The William Monroe Trotter Multicultural Center, which is located just southeast of campus, provides a supportive environment for students to meet, while honoring the University’s rich history of multicultural activism and social justice.
“There was a lot of student activism and involvement in understanding whether the current Trotter Center was meeting the needs of the community,” Meera said. “We came to the conclusion that the current space just isn’t able to fulfill all those needs that students hoped to have in terms of location, safety, and functionality.”
The new Multicultural Center, Meera shares, will be located at the heart of central campus across from Angell Hall on State Street.
“We worked with administrators, staff, designers, and architects to push for a new center on central campus, and now we are planning the new multicultural space, which is really exciting,” Meera said.
She adds that the project is currently in the schematic design phase, with 10-15 team members involved in designing the layout of the space. The next step is working with the University’s Regents to obtain approval for the schematic design.

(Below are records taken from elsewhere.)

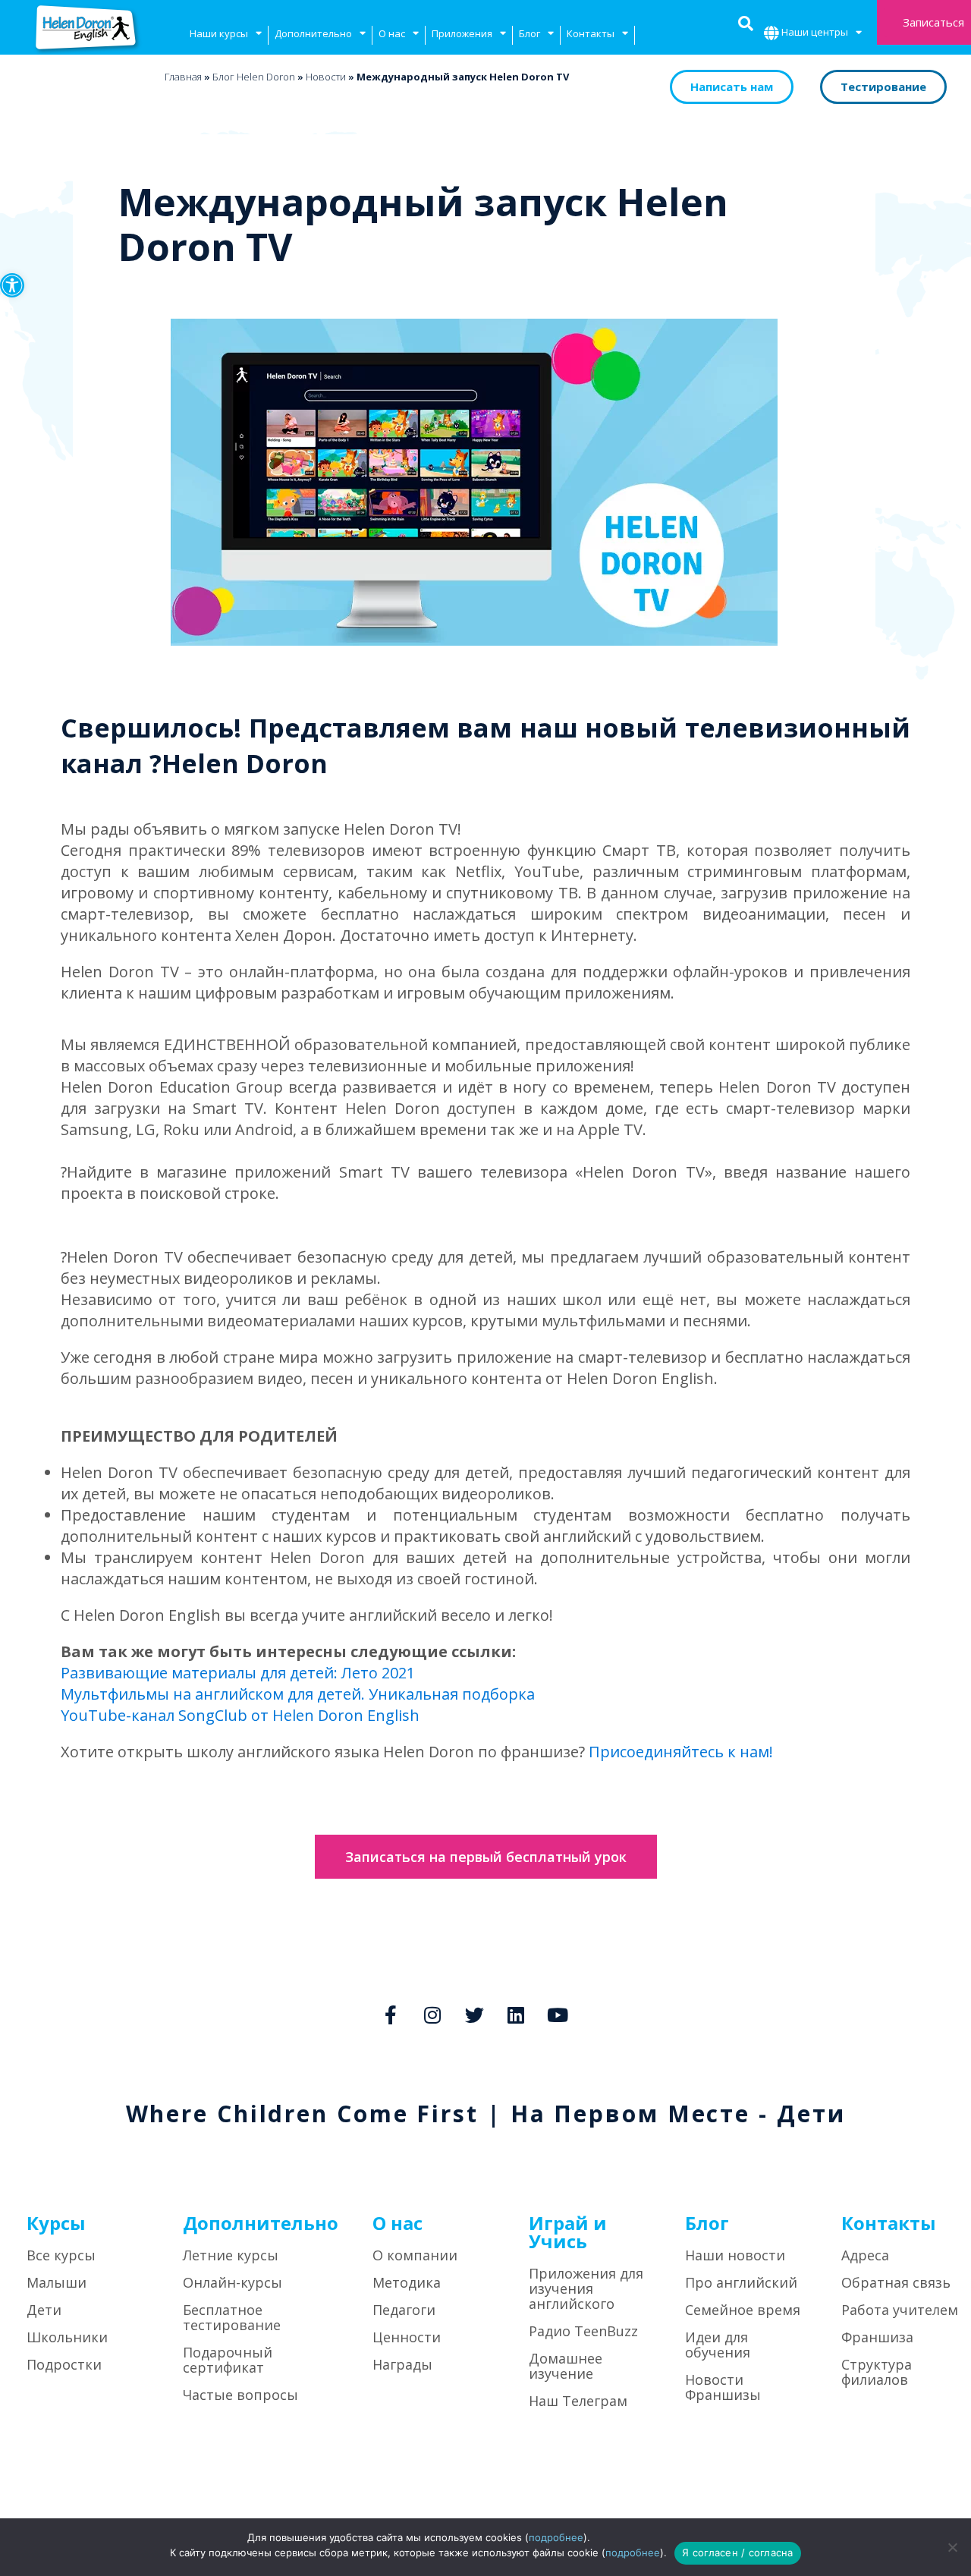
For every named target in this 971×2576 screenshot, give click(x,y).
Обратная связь (896, 2282)
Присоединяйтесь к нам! (681, 1751)
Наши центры (814, 32)
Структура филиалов (876, 2372)
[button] (12, 285)
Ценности (406, 2337)
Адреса (865, 2255)
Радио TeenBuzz (583, 2331)
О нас (392, 33)
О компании (414, 2255)
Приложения (462, 33)
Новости (326, 76)
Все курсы (61, 2255)
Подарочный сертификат (227, 2360)
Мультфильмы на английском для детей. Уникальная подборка (298, 1694)
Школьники (67, 2337)
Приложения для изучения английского (586, 2288)
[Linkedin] (516, 2015)
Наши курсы (219, 33)
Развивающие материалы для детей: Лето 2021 (238, 1672)
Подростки (64, 2364)
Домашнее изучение (565, 2366)
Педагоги (403, 2309)
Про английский (741, 2282)
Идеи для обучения (717, 2344)
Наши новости (735, 2255)
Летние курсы (230, 2255)
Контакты (590, 33)
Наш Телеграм (578, 2400)
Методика (406, 2282)
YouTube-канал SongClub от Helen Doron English (240, 1715)
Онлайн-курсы (232, 2282)
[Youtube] (558, 2015)
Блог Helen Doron (253, 76)
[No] (952, 2547)
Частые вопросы (240, 2394)
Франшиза (877, 2337)
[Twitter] (474, 2015)
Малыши (56, 2282)
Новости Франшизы (723, 2387)
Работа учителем (899, 2309)
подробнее (556, 2537)
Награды (402, 2364)
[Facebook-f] (391, 2015)
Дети (44, 2309)
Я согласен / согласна (737, 2552)
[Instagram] (432, 2015)
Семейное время (742, 2309)
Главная (183, 76)
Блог (529, 33)
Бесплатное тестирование (232, 2317)
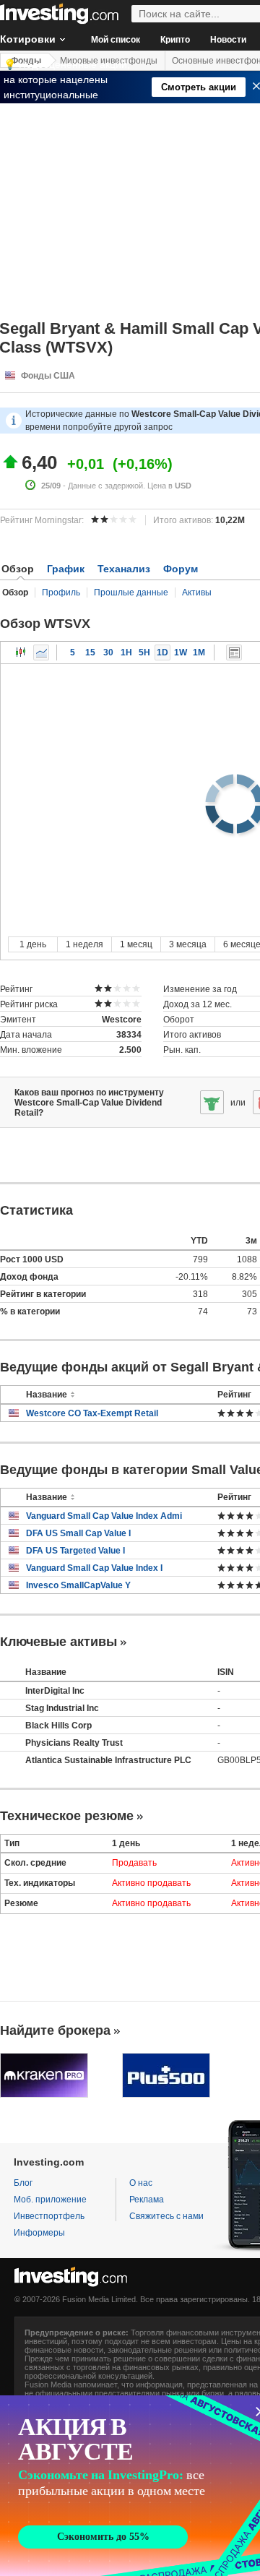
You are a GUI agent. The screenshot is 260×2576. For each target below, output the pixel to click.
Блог (23, 2183)
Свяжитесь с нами (166, 2216)
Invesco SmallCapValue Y (78, 1585)
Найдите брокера (55, 2030)
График (65, 568)
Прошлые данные (131, 592)
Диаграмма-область (41, 652)
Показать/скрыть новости (234, 652)
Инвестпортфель (49, 2216)
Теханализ (124, 568)
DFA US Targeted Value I (75, 1551)
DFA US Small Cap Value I (78, 1533)
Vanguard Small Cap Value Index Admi (104, 1516)
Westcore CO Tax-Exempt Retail (92, 1413)
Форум (180, 568)
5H (144, 652)
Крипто (175, 40)
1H (126, 652)
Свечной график (21, 652)
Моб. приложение (50, 2199)
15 (90, 652)
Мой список (115, 40)
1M (199, 652)
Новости (228, 40)
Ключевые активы (58, 1641)
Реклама (146, 2199)
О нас (140, 2183)
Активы (197, 592)
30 (108, 652)
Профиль (61, 592)
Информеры (39, 2233)
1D (162, 652)
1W (180, 652)
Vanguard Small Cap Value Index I (94, 1568)
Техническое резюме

Meera first became involved with Trotter House during her sophomore year after being recruited by one of the original organizers of the New Trotter movement.
“At first it was more of a student-organized project,” Meera explains. “We were getting a lot of student input and trying to understand the accessibility needs of the space. For example, we would hold town halls to get a lot of student engagement, and we took a bus trip to Penn State to look at their multicultural center. Since then, the project has taken a lot of different forms.”
As the project evolved, Meera began to take on a student consultant role, ensuring that student voices were represented in every step of the process. “It’s important to be the student voices in these conversations to make sure that they are making the space as usable as possible for as many students as possible.”
Meera, who is an Ann Arbor native, attributes much of her interest in promoting multicultural diversity to the exposure she had growing up in a diverse town. However, it wasn’t until freshman year that she discovered a passion for activism and social engagement through APA 101, a mentorship program that supports first-year Asian & Pacific Islander American (A/PIA) students at U-M.
“APA 101 supports students who are transitioning into college by providing them with mentors who can help them navigate school and learn about A/PIA issues, how to address these issues as individuals, and how to have the support of community,” Meera said. “This was really important to me – it provided the mentorship I needed to learn how to channel my interests and energy in that direction.”
Now a senior, Meera is also involved in a Multi-Ethnic Student Affairs (MESA) Affiliate Program, helping to build spaces of communication and opportunity for multicultural leadership to grow across campus. She also leads an archiving project, helping to preserve A/PIA records for future members of the campus community by donating archives to the Bentley Historical Library.
“We want to remember and honor the legacy of those that came before us,” Meera said. “Part of that is contributing to future sustainability efforts by understanding what work is being done in the A/PIA space and making that accessible for future students to understand.”
Meera joined the BSI program during her senior year and hopes to combine her interest in social justice with a specialization in information analysis.
“I’m really interested in the intersection of analytics and policy change and how we can use data for social good,” Meera explains. “I want to explore how we can make data accessible for marginalized communities that don’t necessarily have that information and what stories we can tell with the data to help those communities.”
For now, Meera has been able to apply the skills she learned in 422 (Needs Assessment and Usability Evaluation) to her work with the Trotter House.
“A lot of the values and theory I learned in class has contributed to my understanding of how to build a new space,” Meera said. “Even though our class was focused on the digital, I could apply that type of thinking to ask, ‘How are we going to make this space accessible for ethnic and cultural communities who might have difference functions in a space? For people who need a wheelchair, making sure they’re able to enter the same way as a person who is able-bodied?’ It really allowed me to ask those questions and understand how to frame them in a way that is tangible and effective for our designers and architects.”